At PyCon UK 2022, Peter Russell gave a talk on the Gigatron "a minimalistic retro computer" that you make yourself. By the end of Peter's talk, I'd found an eBay listing for a Gigatron printed circuit board (PCB). A few minutes after the talk, I'd bought the PCB.

Considering how little I know about computer architecture or electronics, not to mention the very little soldering experience, it wasn't the wisest decision I've ever made. But after getting home from PyCon, I figured I might as well follow through and started working out how to buy the other parts.

A solder it yourself torch from SparkFun and a Pimoroni Unicorn HAT for Raspberry Pi.
Previous soldering experience. Looking at the solder joints on the Unicorn HAT, it's a miracle that it works.

The inventors of the Gigatron, Marcel van Kervinck and Walter Belgers, used to sell Gigatron kits. These days it's a DIY affair. (A few companies do sell Gigatron kits but not in the UK. The kit prices are high enough that they seem likely to fall foul of import duty, VAT and the associated delivery fees.)

Luckily the Gigatron website has a detailed assembly guide and a bill of materials.
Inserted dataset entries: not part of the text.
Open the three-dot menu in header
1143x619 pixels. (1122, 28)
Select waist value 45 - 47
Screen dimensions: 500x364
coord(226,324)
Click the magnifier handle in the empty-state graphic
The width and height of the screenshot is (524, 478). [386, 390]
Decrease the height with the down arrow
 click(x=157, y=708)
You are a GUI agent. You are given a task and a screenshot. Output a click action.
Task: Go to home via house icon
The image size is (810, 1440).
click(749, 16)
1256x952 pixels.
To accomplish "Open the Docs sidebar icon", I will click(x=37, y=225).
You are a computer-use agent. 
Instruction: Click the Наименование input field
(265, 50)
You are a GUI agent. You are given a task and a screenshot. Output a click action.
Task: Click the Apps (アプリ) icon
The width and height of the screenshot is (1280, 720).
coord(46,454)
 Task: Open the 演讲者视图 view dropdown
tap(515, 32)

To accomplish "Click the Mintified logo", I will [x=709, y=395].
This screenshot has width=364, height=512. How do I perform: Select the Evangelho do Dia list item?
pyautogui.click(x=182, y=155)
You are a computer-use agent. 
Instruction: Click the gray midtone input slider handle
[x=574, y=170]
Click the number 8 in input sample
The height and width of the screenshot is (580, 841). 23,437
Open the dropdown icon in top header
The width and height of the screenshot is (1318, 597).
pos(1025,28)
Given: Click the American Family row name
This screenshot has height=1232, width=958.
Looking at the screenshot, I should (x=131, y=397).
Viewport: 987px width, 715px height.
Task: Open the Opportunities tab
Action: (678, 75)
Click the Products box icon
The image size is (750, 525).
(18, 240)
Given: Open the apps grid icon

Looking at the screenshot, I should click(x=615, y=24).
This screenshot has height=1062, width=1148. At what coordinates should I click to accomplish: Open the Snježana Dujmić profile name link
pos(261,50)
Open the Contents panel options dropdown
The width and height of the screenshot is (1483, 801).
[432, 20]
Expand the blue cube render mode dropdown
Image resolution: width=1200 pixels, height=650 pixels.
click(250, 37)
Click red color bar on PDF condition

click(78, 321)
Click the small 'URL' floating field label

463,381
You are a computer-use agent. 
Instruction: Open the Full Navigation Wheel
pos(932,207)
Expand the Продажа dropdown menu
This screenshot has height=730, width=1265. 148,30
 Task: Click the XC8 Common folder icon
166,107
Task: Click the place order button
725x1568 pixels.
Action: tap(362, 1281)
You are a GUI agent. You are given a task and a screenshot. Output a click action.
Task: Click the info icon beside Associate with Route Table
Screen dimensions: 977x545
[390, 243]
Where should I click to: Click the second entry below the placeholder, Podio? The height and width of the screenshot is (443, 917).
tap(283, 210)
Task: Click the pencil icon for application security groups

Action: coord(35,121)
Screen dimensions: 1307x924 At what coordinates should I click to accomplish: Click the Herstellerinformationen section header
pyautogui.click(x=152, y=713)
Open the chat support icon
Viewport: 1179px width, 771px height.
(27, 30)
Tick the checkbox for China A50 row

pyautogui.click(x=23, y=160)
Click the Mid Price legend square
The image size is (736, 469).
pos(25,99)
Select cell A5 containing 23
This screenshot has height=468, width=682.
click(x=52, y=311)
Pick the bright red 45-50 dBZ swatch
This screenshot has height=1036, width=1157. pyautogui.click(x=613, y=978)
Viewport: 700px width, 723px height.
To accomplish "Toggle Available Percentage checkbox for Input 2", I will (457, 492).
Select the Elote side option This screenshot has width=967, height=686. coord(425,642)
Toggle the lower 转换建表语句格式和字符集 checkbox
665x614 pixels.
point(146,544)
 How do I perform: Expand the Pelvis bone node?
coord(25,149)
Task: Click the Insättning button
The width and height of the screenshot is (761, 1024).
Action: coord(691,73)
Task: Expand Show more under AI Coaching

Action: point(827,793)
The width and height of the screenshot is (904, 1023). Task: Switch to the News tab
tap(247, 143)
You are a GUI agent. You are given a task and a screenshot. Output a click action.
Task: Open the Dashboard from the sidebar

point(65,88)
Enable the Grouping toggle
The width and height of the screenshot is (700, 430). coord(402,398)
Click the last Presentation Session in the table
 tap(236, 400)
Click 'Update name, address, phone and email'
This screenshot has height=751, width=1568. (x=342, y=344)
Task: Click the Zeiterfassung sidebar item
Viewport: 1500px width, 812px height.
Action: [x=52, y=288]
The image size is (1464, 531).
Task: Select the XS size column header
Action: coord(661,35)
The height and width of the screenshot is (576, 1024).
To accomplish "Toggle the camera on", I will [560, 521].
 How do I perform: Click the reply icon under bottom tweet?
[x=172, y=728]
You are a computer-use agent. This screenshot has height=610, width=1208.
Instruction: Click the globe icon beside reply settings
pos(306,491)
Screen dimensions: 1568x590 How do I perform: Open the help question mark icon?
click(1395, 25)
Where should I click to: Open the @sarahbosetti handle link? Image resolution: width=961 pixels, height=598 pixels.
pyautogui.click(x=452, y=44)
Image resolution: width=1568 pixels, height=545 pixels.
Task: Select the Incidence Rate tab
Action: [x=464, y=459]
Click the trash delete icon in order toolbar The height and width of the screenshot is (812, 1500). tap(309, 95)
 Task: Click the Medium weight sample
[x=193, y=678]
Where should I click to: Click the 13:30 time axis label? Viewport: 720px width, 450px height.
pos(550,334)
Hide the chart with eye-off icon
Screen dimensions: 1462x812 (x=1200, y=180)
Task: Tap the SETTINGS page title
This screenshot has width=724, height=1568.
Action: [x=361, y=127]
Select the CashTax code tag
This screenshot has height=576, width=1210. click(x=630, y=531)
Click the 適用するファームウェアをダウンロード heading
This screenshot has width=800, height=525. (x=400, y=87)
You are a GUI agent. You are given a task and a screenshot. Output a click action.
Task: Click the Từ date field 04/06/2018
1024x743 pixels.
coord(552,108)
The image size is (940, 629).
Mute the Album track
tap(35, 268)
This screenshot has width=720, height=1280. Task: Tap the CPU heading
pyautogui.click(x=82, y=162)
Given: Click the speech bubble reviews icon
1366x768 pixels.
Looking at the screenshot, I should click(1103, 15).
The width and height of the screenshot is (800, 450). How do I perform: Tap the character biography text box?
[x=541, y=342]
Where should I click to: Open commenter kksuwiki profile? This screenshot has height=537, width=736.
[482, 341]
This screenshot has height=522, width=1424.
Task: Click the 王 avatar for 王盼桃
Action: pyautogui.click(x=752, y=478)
Even more usefully, the bill of materials has links to the components on various electronics websites, including Mouser, DigiKey and Farnell. Mouser seemed to have the best reviews and promised to handle things like UK VAT, avoiding nasty delivery fee surprises, so I went with them.

Putting together a basket of 37 components veered wildly between straightforward and confusing. Some items had lead times of a year or more and I wasn't patient enough to wait that long. The ERPOM (erasable programmable read-only memory), the microcontroller for the PS/2 keyboard adapter, zener diodes, and several of the simpler chips seemed to be in very short supply.

Swapping out parts meant a lot of Googling, trying to work out the difference between a CD74HCT244E, a SN74HCT244NE4 and a SN74HCT244N. The most important part seemed to generally be in the middle, e.g. 74HCT244, with other letters being manufacturer codes.

Nearly all the chips in the Gigatron are 74HCT, which I learned is a specific "logic family". The most important thing for me was that chips with that code are compatible with each other, for example they expect the same power supply. There are closely related chips, like the 74HC or 74LS, that seem to be compatible if you fiddle a bit with the circuit. I was absolutely not going to do that and stuck to the 74HCT chips.

For the items with long lead times, like the EPROM and the ATtiny85 microcontroller, I went to eBay. eBay had the components, or seemingly compatible ones, but the listings seemed expensive. (Surely a 1MB EPROM didn't cost £6 before the electronics shortage happened??) But in for a penny, in for a pound. (Too many pounds...) The information in the Gigatron bill of materials was fantastic again and I managed to find components. Hopefully I got something workable.

There are still a few things on the shopping list, not least the famicom-style controller and a box to hold the Gigatron. But with small and large parcels falling through my post box most days, ordering those can wait a while.

A cardboard box containing bags of electronics.
Most of the parts for the Gigatron. The box is 41cm x 36cm x 10cm. Buying 1 or 2 of each part meant an incredible amount of packaging.